A legislação atual e as resoluções do TSE, embora bem-intencionadas, não foram concebidas para essa realidade. Elas operam na lógica do varejo, punindo um conteúdo por vez, enquanto a IA opera no atacado, inundando o ecossistema digital. O tempo da Justiça, com seus ritos e prazos, é incompatível com o tempo da viralização sintética. Até que uma decisão seja proferida, o dano à imagem de um candidato ou à credibilidade do processo eleitoral já se tornou irreparável. O tribunal se vê diante de uma tarefa quase impossível: regular um fenômeno que é, por natureza, descentralizado, veloz e caótico.

As consequências dessa perda de credibilidade, potencializada pela impotência regulatória, são graves. A principal função de um árbitro é pacificar o conflito através de uma decisão legítima. Quando o árbitro é visto como parcial e, ao mesmo tempo, incapaz de conter a principal arma da disputa, suas decisões perdem a capacidade pacificadora. Pelo contrário, elas se tornam combustível para mais instabilidade. O TSE se encontra em uma “sinuca de bico” institucional. Para garantir a lisura das eleições, terá que agir com uma firmeza ainda maior que a de 2022, mas essa mesma firmeza será o argumento para deslegitimá-lo, agora com o agravante de que suas ferramentas são insuficientes para o novo campo de batalha.

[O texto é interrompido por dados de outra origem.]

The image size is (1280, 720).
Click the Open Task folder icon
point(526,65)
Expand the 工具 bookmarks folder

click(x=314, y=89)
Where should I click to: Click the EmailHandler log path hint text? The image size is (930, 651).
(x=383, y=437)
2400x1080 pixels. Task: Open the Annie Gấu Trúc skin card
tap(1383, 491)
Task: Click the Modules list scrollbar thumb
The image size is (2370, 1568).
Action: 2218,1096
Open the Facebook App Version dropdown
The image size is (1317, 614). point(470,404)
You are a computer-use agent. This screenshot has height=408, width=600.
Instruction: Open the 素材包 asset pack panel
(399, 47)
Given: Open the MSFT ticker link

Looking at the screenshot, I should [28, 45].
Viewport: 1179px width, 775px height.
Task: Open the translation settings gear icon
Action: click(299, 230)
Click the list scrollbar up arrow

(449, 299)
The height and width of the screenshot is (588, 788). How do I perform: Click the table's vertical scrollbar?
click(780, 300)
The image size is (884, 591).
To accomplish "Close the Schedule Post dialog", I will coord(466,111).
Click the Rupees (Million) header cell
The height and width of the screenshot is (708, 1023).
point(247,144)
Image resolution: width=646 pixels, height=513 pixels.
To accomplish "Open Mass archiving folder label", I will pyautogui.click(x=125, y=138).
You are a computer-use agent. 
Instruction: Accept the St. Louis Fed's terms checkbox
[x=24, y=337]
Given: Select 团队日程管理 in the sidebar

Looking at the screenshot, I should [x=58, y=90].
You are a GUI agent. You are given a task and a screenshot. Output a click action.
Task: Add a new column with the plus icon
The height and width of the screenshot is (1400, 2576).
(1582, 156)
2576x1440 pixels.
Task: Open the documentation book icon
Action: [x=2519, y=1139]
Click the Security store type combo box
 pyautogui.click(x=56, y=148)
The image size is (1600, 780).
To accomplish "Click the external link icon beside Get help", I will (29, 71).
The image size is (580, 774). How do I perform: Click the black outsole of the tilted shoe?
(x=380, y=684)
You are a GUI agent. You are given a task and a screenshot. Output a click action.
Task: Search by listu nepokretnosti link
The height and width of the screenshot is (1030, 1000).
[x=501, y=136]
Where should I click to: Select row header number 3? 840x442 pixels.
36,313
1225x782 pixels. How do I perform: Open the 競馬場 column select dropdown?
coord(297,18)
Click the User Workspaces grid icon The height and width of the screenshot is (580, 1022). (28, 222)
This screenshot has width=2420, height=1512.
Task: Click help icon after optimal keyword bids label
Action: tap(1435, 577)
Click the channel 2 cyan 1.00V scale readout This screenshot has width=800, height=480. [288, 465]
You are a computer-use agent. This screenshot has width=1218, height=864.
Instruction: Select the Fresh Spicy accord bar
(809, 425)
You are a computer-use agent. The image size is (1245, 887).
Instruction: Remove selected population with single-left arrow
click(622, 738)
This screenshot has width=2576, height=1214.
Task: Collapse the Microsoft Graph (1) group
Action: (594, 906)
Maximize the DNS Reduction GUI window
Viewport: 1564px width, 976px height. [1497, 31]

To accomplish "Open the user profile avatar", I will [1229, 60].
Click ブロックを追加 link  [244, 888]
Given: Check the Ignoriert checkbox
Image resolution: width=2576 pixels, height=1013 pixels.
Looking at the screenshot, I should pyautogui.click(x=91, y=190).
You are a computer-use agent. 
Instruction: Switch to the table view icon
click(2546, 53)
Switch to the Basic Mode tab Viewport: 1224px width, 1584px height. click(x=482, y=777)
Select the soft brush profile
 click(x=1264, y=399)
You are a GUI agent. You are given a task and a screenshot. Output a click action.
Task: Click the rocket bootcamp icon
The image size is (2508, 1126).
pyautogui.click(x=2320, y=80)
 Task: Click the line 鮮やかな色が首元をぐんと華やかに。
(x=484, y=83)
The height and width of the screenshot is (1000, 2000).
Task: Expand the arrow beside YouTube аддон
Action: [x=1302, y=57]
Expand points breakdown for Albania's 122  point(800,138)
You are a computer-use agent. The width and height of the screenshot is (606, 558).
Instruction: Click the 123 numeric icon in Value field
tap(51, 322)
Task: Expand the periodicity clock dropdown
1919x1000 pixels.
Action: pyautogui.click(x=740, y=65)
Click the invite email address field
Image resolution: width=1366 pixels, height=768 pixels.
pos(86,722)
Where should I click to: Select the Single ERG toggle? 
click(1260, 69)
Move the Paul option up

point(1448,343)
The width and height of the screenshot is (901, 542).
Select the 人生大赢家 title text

Em suma, o guardião da democracia chega a 2026 pressionado por dois flancos: o político, com sua credibilidade em xeque; e o tecnológico, com um arsenal regulatório obsoleto. O desafio do tribunal transcende o campo jurídico; é uma batalha pela reconquista da percepção de neutralidade e, ao mesmo tempo, pela demonstração de sua relevância em um mundo onde a própria realidade se tornou manipulável. Sem isso, corre o risco de ser visto apenas como um jogador impotente no polarizado tabuleiro brasileiro, com consequências imprevisíveis para a estabilidade do país.

Vladimir Belmino de Almeida

é advogado, assessor legislativo no Senado Federal, membro da Comissão Especial de Estudo da Reforma Política do Conselho Federal da Ordem dos Advogados do Brasil e membro fundador da Abradep.